L’evento, aperto al pubblico, rientra nel Forum della Scuola di Giornalismo “Suor Orsola Benincasa” dedicato al “Ruolo del corrispondente dall’estero nel giornalismo”.
Discuteranno insieme con l’autore e con i giornalisti praticanti della Scuola, Marco Demarco, direttore della Scuola di Giornalismo Suor Orsola Benincasa, Andrea Manzi, direttore scientifico del Corso di Alta Formazione in Geogiornalismo del Suor Orsola e il giornalista del quotidiano “La Repubblica”, Carlo Franco.
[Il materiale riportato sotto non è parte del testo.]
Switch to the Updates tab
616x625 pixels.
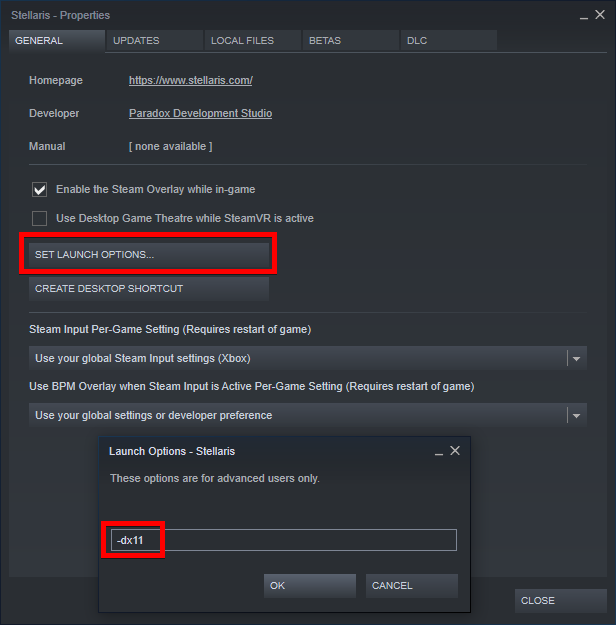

Napoli rappresenta l’Italia al quadrato
(tratto dall’introduzione)

“In Italia si critica spesso una città in particolare: Napoli. Napoli rappresenta per me l’Italia al quadrato. Si parla frequentemente dei suoi aspetti negativi, come la corruzione e la criminalità organizzata. Per questi motivi, c’è perfino chi si rifiuta di andarci. Eppure, Napoli è una città con una fortissima identità, con una storia di cui può andare fiera e che la vede protagonista da secoli, dotata come è di una cultura unica e di una bellezza infinita. La bellezza di Roma, Firenze e Venezia è scontata, quella di Napoli invece è assolutamente sottovalutata. E quanto spesso ho incontrato dei napoletani impegnati per la loro città, come il blogger e scrittore Angelo Forgione, che ne conosce a fondo i problemi, ma continua ad amarla appassionatamente e a difenderne la bellezza contro ogni degrado e illegalità. Io a Napoli mi sono in ogni caso sempre sentito a casa”.